VIOLÊNCIA CONTRA A MULHER
Lula sanciona pacote de leis que amplia proteção às mulheres e endurece regras para plataformas digitais

🛠️ Acessibilidade:

Novas medidas criam cadastro nacional de agressores, aceleram afastamento de suspeitos e obrigam redes sociais a remover conteúdos criminosos com mais rapidez

Por Yan Simon - sexta-feira, 22/05/2026 - 08h36

Compartilhe
9 compartilhamentos
Facebook Instagram WhatsApp X

Porto Velho, RO – A atuação das plataformas digitais diante de crimes contra mulheres passará a seguir regras mais rígidas no Brasil após a sanção de um novo pacote de medidas anunciado pelo governo federal. Entre as mudanças, redes sociais e aplicativos terão prazos reduzidos para remover conteúdos ilegais, incluindo imagens íntimas divulgadas sem consentimento, inclusive aquelas produzidas por inteligência artificial.

As determinações fazem parte de um conjunto de quatro leis e dois decretos assinados pelo presidente Luiz Inácio Lula da Silva em 20 de maio, data que marcou os 100 dias do Pacto Nacional Brasil Contra o Feminicídio. As medidas abrangem mecanismos de proteção às mulheres tanto em ambientes físicos quanto virtuais.

Pelas novas regras, plataformas digitais deverão agir de forma mais rápida diante de denúncias relacionadas a conteúdos criminosos ou abusivos. Após a confirmação da irregularidade, a publicação terá de ser removida imediatamente, e a decisão deverá ser comunicada ao responsável pelo conteúdo. Em casos de nudez não autorizada, por exemplo, as redes terão prazo máximo de duas horas para retirada da publicação. O material removido também não poderá ser republicado na mesma plataforma.

As mudanças estão previstas no Decreto 12.976/2026, voltado ao enfrentamento da violência contra mulheres e meninas em ambiente digital. A medida complementa o Decreto 12.975/2026, que atualiza a aplicação do Marco Civil da Internet conforme decisões do Supremo Tribunal Federal. Entre os entendimentos já definidos pelo STF está a aplicação das proibições previstas na legislação brasileira também ao ambiente virtual, independentemente da origem da plataforma.
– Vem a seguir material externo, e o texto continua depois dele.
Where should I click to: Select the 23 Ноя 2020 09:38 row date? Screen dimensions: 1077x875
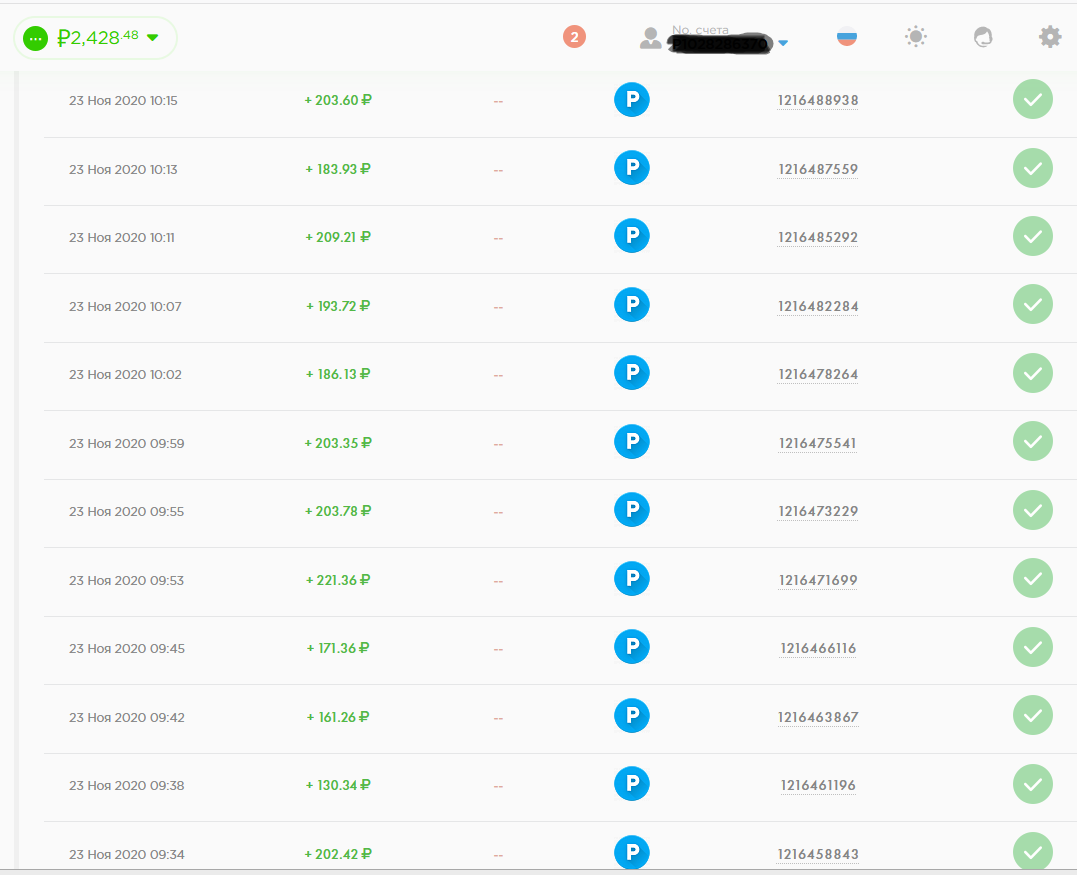click(x=126, y=785)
A fiscalização das novas exigências ficará sob responsabilidade da Agência Nacional de Proteção de Dados, que deverá acompanhar a adoção de medidas preventivas pelas empresas de tecnologia para reduzir a circulação de conteúdos criminosos.

Outro ponto das mudanças envolve a criação do Cadastro Nacional de Pessoas Condenadas por Violência contra a Mulher. Previsto na Lei 15.409/2026, o sistema reunirá dados estaduais e federais de homens condenados por crimes praticados contra mulheres.
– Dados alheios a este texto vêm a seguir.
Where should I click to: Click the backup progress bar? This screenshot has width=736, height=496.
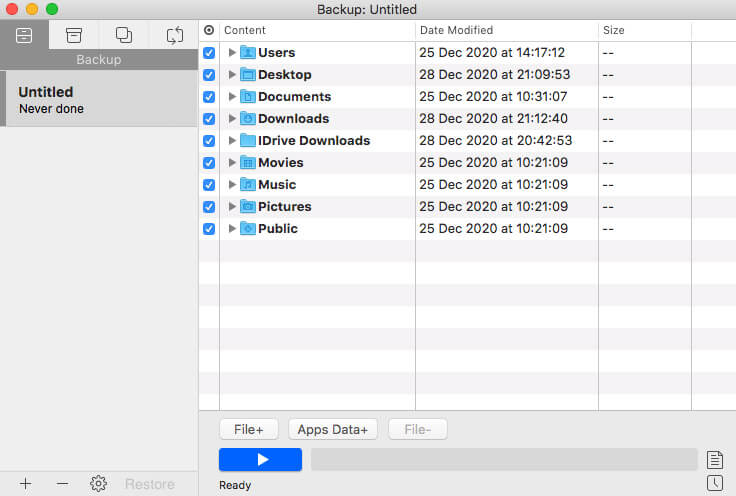coord(504,459)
O banco de dados terá informações sobre condenações por assédio sexual, estupro, feminicídio, importunação sexual, violência psicológica, perseguição, lesão corporal e divulgação não autorizada de intimidade sexual. A proposta também pretende facilitar a localização de foragidos e reduzir riscos de reincidência, inclusive em situações em que o agressor muda de estado. A legislação começará a valer em até 60 dias após 21 de maio.

As novas normas ainda alteram dispositivos relacionados à violência doméstica e familiar. A Lei 15.410/2026 amplia a proteção às vítimas em situações de repetição de ameaças ou agressões praticadas por pessoas já condenadas ou submetidas à prisão provisória. O texto também passou a classificar como tortura a submissão reiterada da mulher a sofrimento físico ou mental nesse contexto.
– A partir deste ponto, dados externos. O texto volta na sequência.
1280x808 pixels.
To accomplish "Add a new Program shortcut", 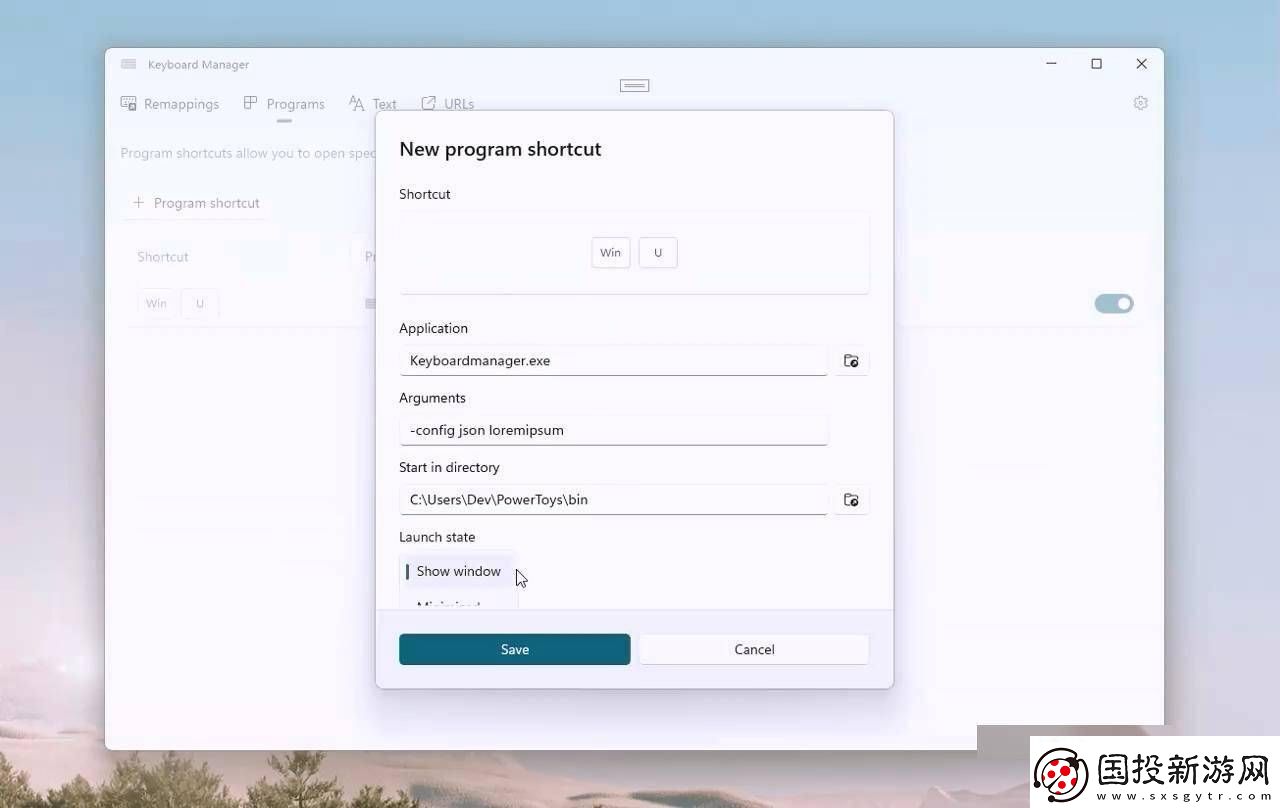I will tap(196, 203).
Já a Lei 15.411/2026 modificou a Lei Maria da Penha ao estabelecer o afastamento imediato do agressor do local de convivência com a vítima. Outra mudança ocorreu por meio da Lei 15.412/2026, que reduz etapas burocráticas para acelerar decisões judiciais relacionadas ao pagamento de pensão alimentícia e à proteção financeira da mulher e dos filhos durante o andamento dos processos.

As três leis relacionadas à agilização das medidas protetivas já estão em vigor em todo o país.